Fresh sense of hope as new broom looms
It is wonderful that David Murdoch has regained his health but not surprising that he has quit as vice-chancellor.
Despite the platitudes by the chancellor, the last 18 months have been an unmitigated disaster for the University of Otago. A financial mess, chaos and indecision, plunging staff and student morale, decline in Otago’s worldwide academic standing, wasting money on consultants for its controversial "rebranding" and widespread alienation of its alumni.
The University Council will now have a chance to hire a leader who will be dedicated to retaining Otago’s 150 years of traditions, returning its status to a world renowned educational institution, concentrating on improving the quality of teaching and developing students plus research, retrieving the enthusiasm and support of its alumni, properly managing it financial affairs and thinning the top heavy administrative staff.
The financial way forward is obvious but all we hear is that the university is "still studying its options". All crucial administrative decisions and especially any moves to reduce academic staff and to close down or merge departments, should now be put on hold.
Virtuous headline
As someone who is constantly extolling the virtues of the Otago Daily Times to my northern friends I was somewhat disappointed to read the headline (ODT 15.6.23) "Otago Uni VC calls it quits". It seems a rather harsh expression . Please give some credit to Prof Murdoch for having the courage to reassess his priorities given his recent illness. Thankfully his experience and skills will not be lost to the university. Oh, and keep up the good work.
Back to journalism
Your thoughtful editorial "Trusting in the truth’' (14.6.23) maybe stops short of an uncomfortable truth of its own — what happens next for two recently dominant political figures? For Trump we have the tedious and predictable posturing associated with another run at occupying the White House, while for Johnson it's back to doing what he does best — journalism.

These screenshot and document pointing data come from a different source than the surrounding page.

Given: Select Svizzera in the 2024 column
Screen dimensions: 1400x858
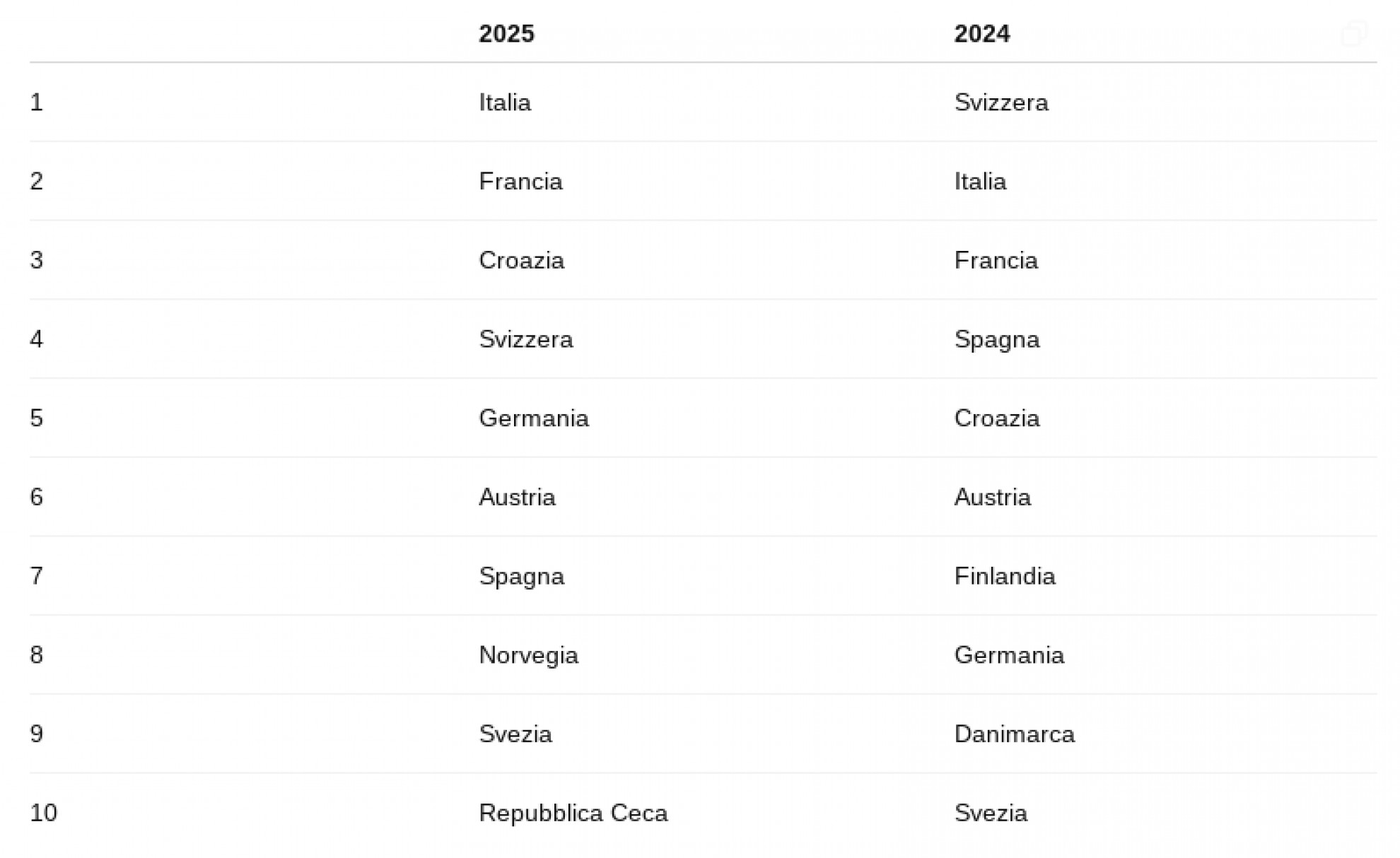Looking at the screenshot, I should (x=1001, y=102).
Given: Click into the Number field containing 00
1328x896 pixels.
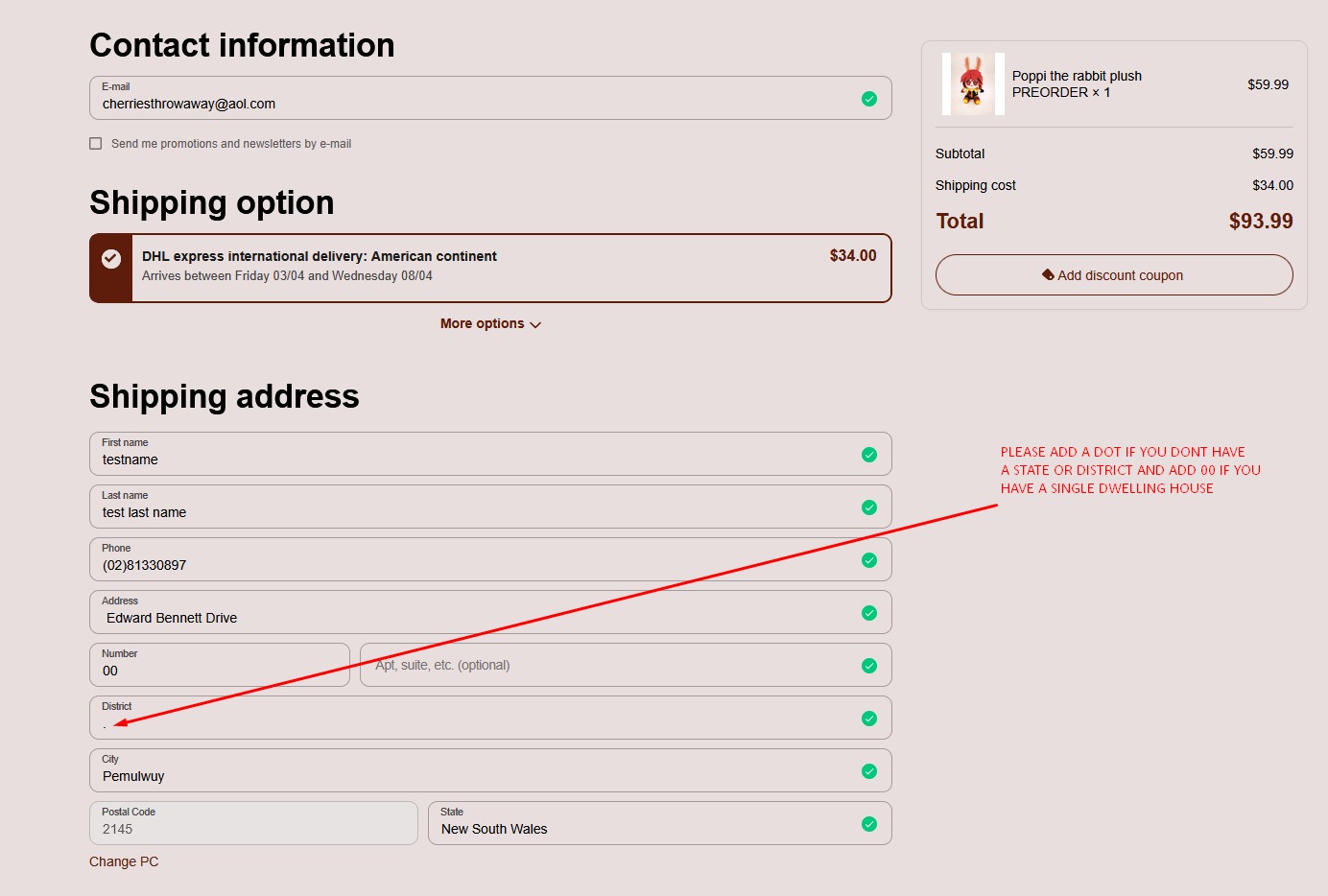Looking at the screenshot, I should [x=219, y=671].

There's a thought.
The first casualty
It is reported that "Pro-Russia edits at RNZ may have been happening for years". Shock, horror. Rather, is it not true to say that one would be hard-pressed to discover a story about the war in Ukraine on RNZ or any of the rest of the mass media in this country — or of the West generally — that wasn’t in its narrative in fact "Pro-Ukraine" ?
This begs the question: shouldn’t reportage of such a tragic event as a major war involving millions of refugees and tens, even hundreds of thousands of casualties, be conducted with as much regard to stringent journalistic standards of objectivity and of factual integrity as possible?

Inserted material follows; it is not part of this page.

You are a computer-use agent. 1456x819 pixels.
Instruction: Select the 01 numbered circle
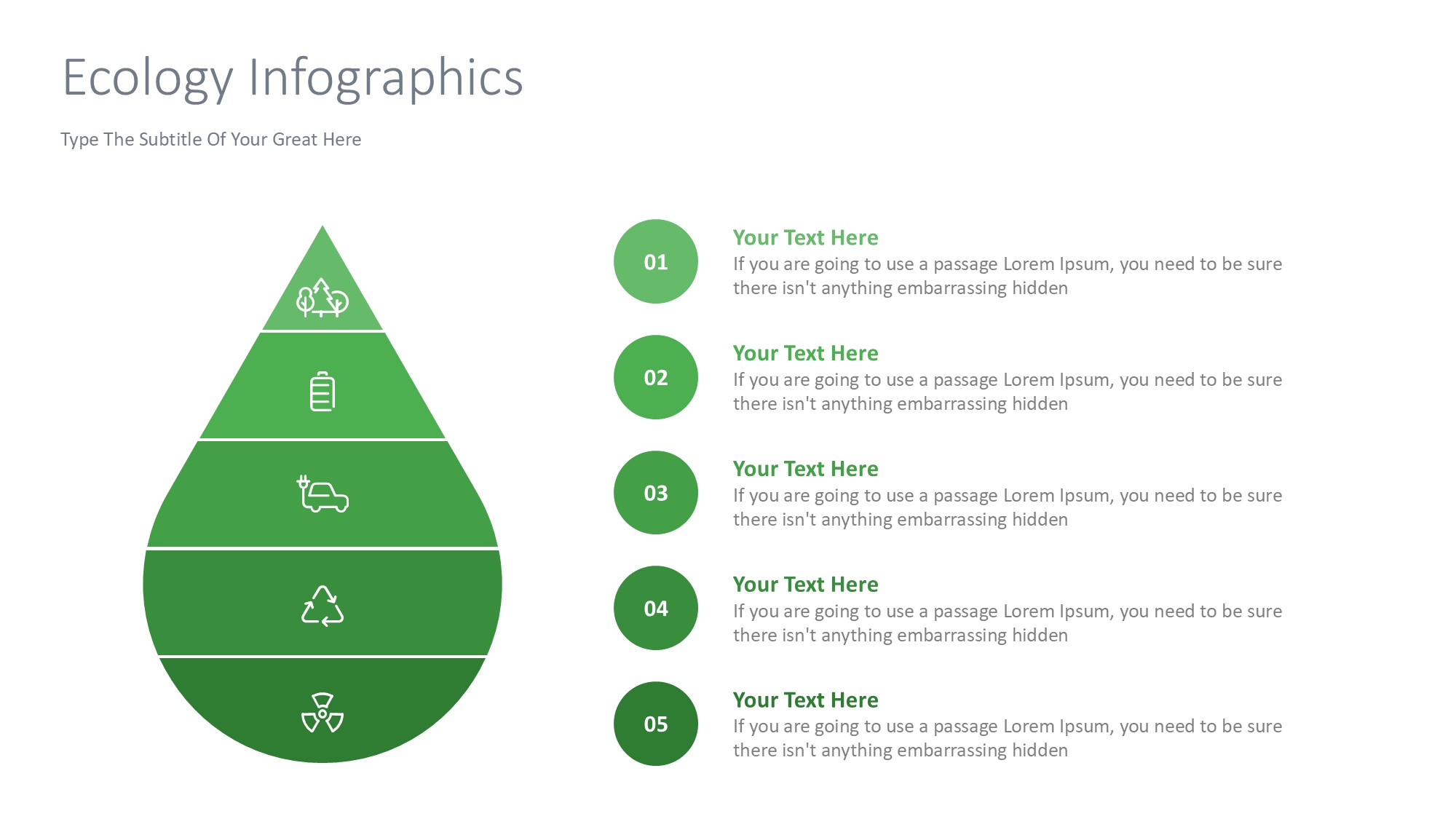pyautogui.click(x=655, y=262)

To their credit RNZ do print the "inappropriate" offending sub edits — which are termed "Kremlin garbage" — as well as the corrections. For the life of this reader, I cannot find any mis-statement of fact in this — so-called — propaganda, this so-called dis-information. It is in the interpretation and relative emphasis upon these and other facts that "pro-Russian" or "pro-Ukrainian" narratives rest.
Hospital planners need to take big picture view
You report upon the dire straits in which some Otago and Southland cancer patients have been finding themselves, unable to afford travelling elsewhere for treatment, and some "making the difficult decision not to have treatment" (ODT 13.6.23). One major reason behind this appalling state is the shortage of radiation oncologists locally.
We need to take a big picture view. Radiation oncologists, like many medical specialists, want to practise where they can use the best facilities, and have access to up-to-date technologies.
In the case of cancer, this includes PET scanning, and the application of theranostics.
This would be a very suitable role for our new hospital to take on board, offering, in the first instance, a theranostic approach to prostate cancer, for which theranostics is now well established, and thus being in a position to move on to other cancers as this science advances.
I have proposed that such a public service could be set up in Dunedin on a national basis, to which patients from around the country, suitably funded, could come. And yet, disgracefully, all we will have in the new hospital is a "shell", an empty space, where, who knows when, a PET scanner might one day come.
I wish the hospital planners would join some rather obvious dots. They save, we pay.
Sensitivity
My morning coffee got snorted all over my keyboard when I read that the University of Otago has just added to its growing list of self-inflicted injuries with the warning that any further inquiries about the cost of the uncompleted sculpture will be regarded as "culturally insensitive".